AI semantic interoperability 是把业务概念、事实、证据、接口和评估统一成可治理语义契约。RDF 负责把事实和关系表达成可交换 graph facts, OWL 负责定义概念和关系的业务语义, SHACL 负责验证这些 graph 是否满足约束。JSON Schema 仍然重要, 但它主要管 API 或 tool payload 的结构; 高风险金融零售 AI 还需要 SHACL 和 ontology 来管证据、权限、版本、上下文和审计。

12.2 2 分钟版本

我会把语义互操作拆成四层。

第一层是 concept identity。金融零售里 "customer"、"risk"、"approval"、"case" 这类词在 AML、信贷、客服、财富里含义不同, 所以要先有 bounded context、concept URI、definition、owner、synonym 和 blocked confusion terms。

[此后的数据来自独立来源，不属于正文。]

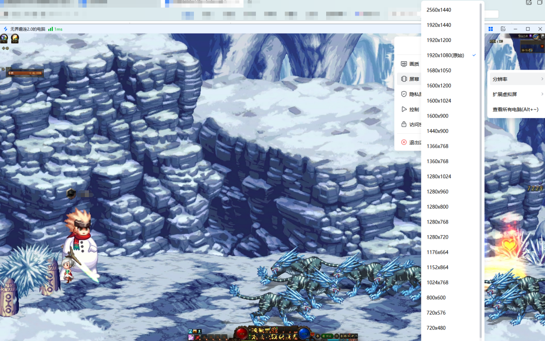
Task: Click the red exit circle icon
Action: 404,143
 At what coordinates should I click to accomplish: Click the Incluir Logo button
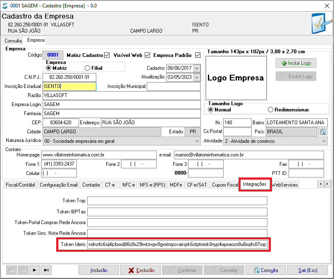coord(296,63)
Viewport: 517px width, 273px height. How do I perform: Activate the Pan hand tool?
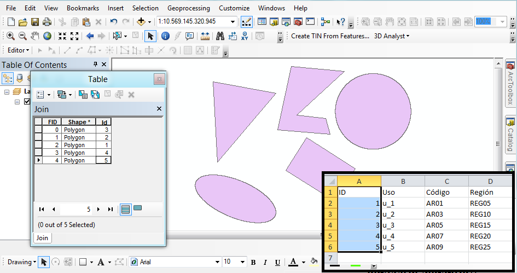tap(35, 36)
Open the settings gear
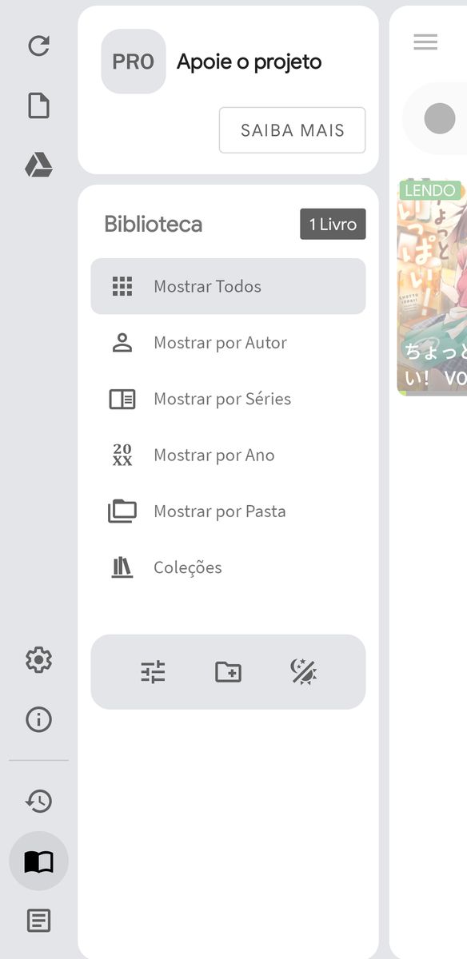This screenshot has width=467, height=959. coord(38,659)
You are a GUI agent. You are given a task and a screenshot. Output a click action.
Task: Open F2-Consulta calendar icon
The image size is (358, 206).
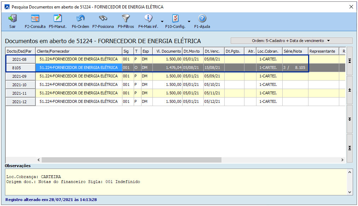point(35,18)
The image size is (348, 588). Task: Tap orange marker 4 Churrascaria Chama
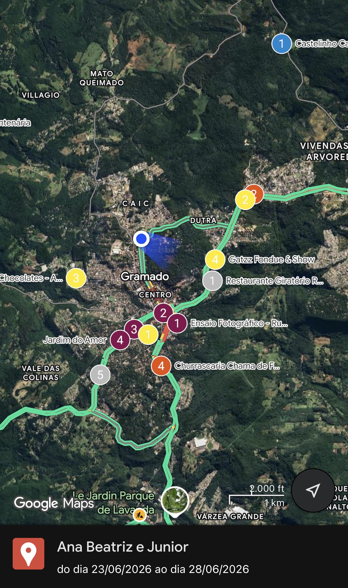click(x=161, y=366)
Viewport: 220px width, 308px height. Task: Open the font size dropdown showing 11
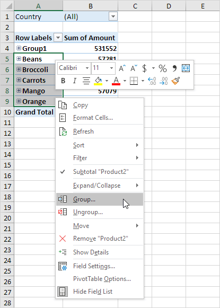tap(111, 68)
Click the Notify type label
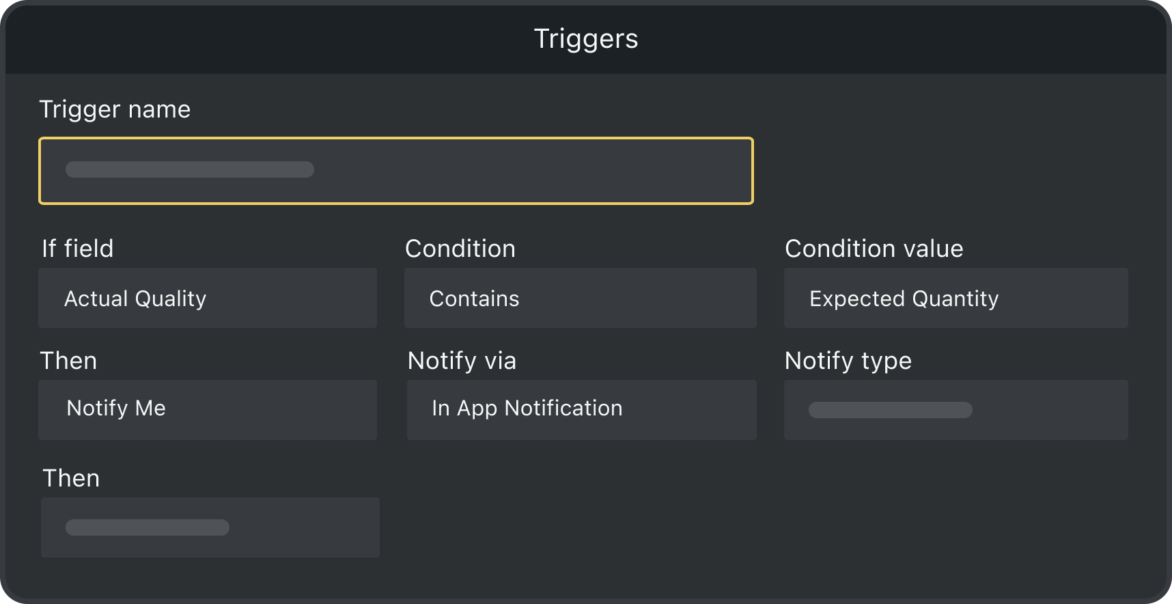Screen dimensions: 1172x604 848,360
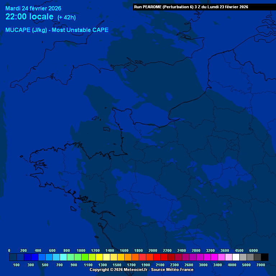Click the 'Mardi 24 février 2026' date label
The height and width of the screenshot is (276, 276).
(x=33, y=9)
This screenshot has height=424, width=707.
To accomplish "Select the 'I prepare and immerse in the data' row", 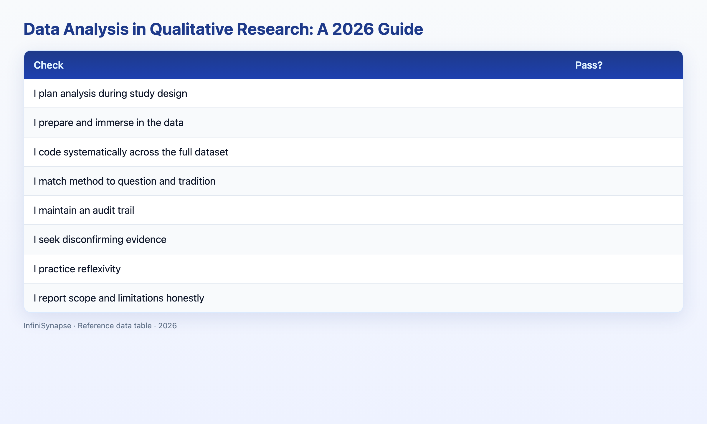I will click(354, 122).
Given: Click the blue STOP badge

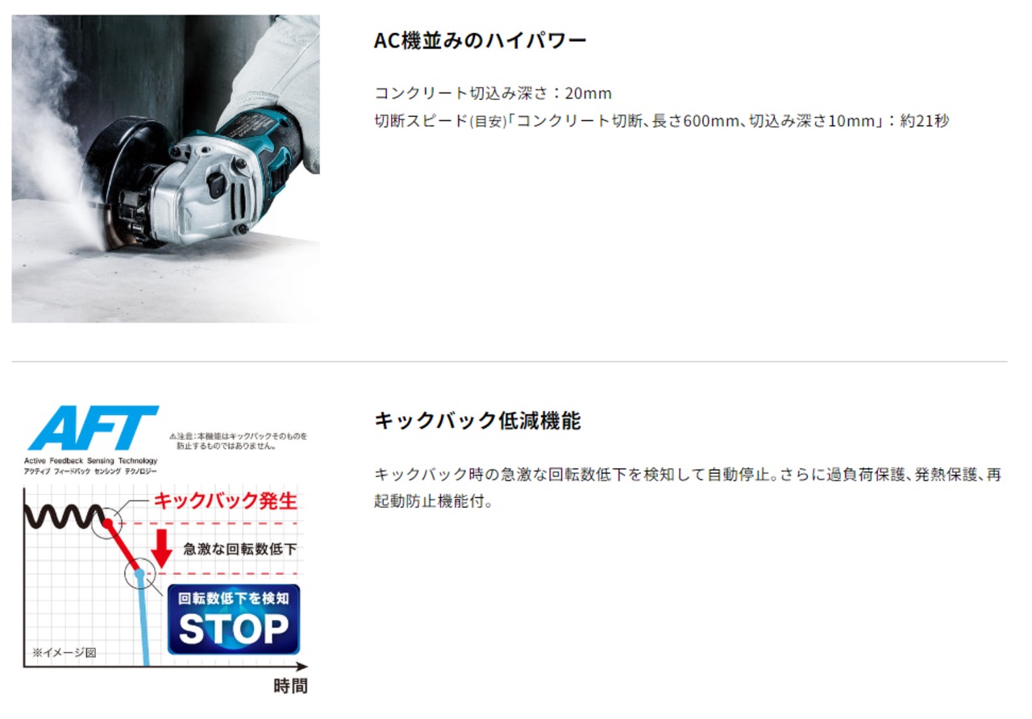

第二层是 graph facts。用 RDF-style mapping 把 claim、evidence、source、policy clause、graph path、version、permission 表达出来, 尤其用 named graph 管 source snapshot、effective date、jurisdiction 和 audit replay。

第三层是 ontology semantics。用 OWL-style class、property、domain/range、disjointness 和 restriction 定义业务含义。例如 BeneficialOwner 不是 AuthorizedSignerOnly, AML red flag 不是 credit approval reason。这样 AI 不靠相似文本猜语义。

第四层是 constraint validation。用 SHACL-style shapes 在 ingestion、retrieval、tool execution、event processing 和 eval gate 前做检查。比如 high-risk KYC claim 必须有 A0/A1 source、effective period、jurisdiction、evidence span 和 permission group。缺任何一个都不能进入生产回答。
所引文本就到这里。